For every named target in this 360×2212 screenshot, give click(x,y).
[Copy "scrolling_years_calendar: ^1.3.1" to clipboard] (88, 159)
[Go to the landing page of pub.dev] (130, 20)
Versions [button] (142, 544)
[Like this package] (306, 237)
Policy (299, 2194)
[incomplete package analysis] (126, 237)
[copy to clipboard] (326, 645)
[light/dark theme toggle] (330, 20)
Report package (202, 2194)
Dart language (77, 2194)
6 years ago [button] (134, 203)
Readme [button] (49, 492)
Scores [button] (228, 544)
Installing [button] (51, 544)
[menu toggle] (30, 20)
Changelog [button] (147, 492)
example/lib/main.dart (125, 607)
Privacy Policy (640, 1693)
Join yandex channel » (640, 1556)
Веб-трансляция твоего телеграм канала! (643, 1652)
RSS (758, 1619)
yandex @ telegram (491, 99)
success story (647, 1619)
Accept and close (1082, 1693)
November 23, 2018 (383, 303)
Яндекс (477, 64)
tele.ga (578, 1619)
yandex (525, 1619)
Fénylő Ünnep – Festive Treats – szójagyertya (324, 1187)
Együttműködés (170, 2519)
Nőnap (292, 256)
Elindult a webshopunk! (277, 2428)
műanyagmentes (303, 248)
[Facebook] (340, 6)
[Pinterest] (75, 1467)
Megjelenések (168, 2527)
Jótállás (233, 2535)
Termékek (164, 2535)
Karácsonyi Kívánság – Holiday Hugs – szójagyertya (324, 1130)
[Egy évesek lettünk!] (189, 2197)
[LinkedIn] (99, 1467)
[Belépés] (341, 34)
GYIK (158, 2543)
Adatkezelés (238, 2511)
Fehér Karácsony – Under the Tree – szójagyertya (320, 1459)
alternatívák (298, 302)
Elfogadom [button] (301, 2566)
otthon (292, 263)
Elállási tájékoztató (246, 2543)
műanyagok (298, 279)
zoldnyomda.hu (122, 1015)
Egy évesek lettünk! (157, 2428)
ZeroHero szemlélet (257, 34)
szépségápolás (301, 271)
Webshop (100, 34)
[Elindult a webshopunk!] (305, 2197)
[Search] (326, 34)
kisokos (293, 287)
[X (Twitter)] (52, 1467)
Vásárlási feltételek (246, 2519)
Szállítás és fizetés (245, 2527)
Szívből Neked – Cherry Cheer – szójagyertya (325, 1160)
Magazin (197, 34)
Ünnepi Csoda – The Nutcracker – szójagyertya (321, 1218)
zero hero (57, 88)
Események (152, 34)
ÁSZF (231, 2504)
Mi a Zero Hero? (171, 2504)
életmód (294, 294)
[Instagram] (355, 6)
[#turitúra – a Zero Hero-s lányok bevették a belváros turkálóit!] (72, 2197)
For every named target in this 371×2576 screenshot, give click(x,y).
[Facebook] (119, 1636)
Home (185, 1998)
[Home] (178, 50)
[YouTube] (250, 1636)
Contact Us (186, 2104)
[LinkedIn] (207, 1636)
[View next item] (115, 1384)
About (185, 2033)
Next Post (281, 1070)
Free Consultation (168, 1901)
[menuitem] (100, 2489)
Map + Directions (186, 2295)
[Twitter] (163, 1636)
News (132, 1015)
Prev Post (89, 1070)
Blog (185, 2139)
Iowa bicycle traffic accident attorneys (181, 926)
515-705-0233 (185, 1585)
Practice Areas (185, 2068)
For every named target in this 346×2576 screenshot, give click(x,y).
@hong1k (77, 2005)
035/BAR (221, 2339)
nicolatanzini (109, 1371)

#### The task:
Nothing in the records should be left out; write all of them out again exactly.

#### Your response:
For every named target in this 360×2212 screenshot, give click(x,y).
[Copy "scrolling_years_calendar: ^1.3.1" to clipboard] (88, 159)
[Go to the landing page of pub.dev] (130, 20)
Versions [button] (142, 544)
[Like this package] (306, 237)
Policy (299, 2194)
[incomplete package analysis] (126, 237)
[copy to clipboard] (326, 645)
[light/dark theme toggle] (330, 20)
Report package (202, 2194)
Dart language (77, 2194)
6 years ago [button] (134, 203)
Readme [button] (49, 492)
Scores [button] (228, 544)
Installing [button] (51, 544)
[menu toggle] (30, 20)
Changelog [button] (147, 492)
example/lib/main.dart (125, 607)
Privacy Policy (640, 1693)
Join yandex channel » (640, 1556)
Веб-трансляция твоего телеграм канала! (643, 1652)
RSS (758, 1619)
yandex @ telegram (491, 99)
success story (647, 1619)
Accept and close (1082, 1693)
November 23, 2018 (383, 303)
Яндекс (477, 64)
tele.ga (578, 1619)
yandex (525, 1619)
Fénylő Ünnep – Festive Treats – szójagyertya (324, 1187)
Együttműködés (170, 2519)
Nőnap (292, 256)
Elindult a webshopunk! (277, 2428)
műanyagmentes (303, 248)
[Facebook] (340, 6)
[Pinterest] (75, 1467)
Megjelenések (168, 2527)
Jótállás (233, 2535)
Termékek (164, 2535)
Karácsonyi Kívánság – Holiday Hugs – szójagyertya (324, 1130)
[Egy évesek lettünk!] (189, 2197)
[LinkedIn] (99, 1467)
[Belépés] (341, 34)
GYIK (158, 2543)
Adatkezelés (238, 2511)
Fehér Karácsony – Under the Tree – szójagyertya (320, 1459)
alternatívák (298, 302)
Elfogadom [button] (301, 2566)
otthon (292, 263)
Elállási tájékoztató (246, 2543)
műanyagok (298, 279)
zoldnyomda.hu (122, 1015)
Egy évesek lettünk! (157, 2428)
ZeroHero szemlélet (257, 34)
szépségápolás (301, 271)
Webshop (100, 34)
[Elindult a webshopunk!] (305, 2197)
[Search] (326, 34)
kisokos (293, 287)
[X (Twitter)] (52, 1467)
Vásárlási feltételek (246, 2519)
Szállítás és fizetés (245, 2527)
Szívből Neked – Cherry Cheer – szójagyertya (325, 1160)
Magazin (197, 34)
Ünnepi Csoda – The Nutcracker – szójagyertya (321, 1218)
zero hero (57, 88)
Események (152, 34)
ÁSZF (231, 2504)
Mi a Zero Hero? (171, 2504)
életmód (294, 294)
[Instagram] (355, 6)
[#turitúra – a Zero Hero-s lányok bevették a belváros turkálóit!] (72, 2197)
For every named target in this 371×2576 screenshot, give click(x,y).
[Facebook] (119, 1636)
Home (185, 1998)
[Home] (178, 50)
[YouTube] (250, 1636)
Contact Us (186, 2104)
[LinkedIn] (207, 1636)
[View next item] (115, 1384)
About (185, 2033)
Next Post (281, 1070)
Free Consultation (168, 1901)
[menuitem] (100, 2489)
Map + Directions (186, 2295)
[Twitter] (163, 1636)
News (132, 1015)
Prev Post (89, 1070)
Blog (185, 2139)
Iowa bicycle traffic accident attorneys (181, 926)
515-705-0233 (185, 1585)
Practice Areas (185, 2068)
For every named target in this 346×2576 screenshot, give click(x,y).
@hong1k (77, 2005)
035/BAR (221, 2339)
nicolatanzini (109, 1371)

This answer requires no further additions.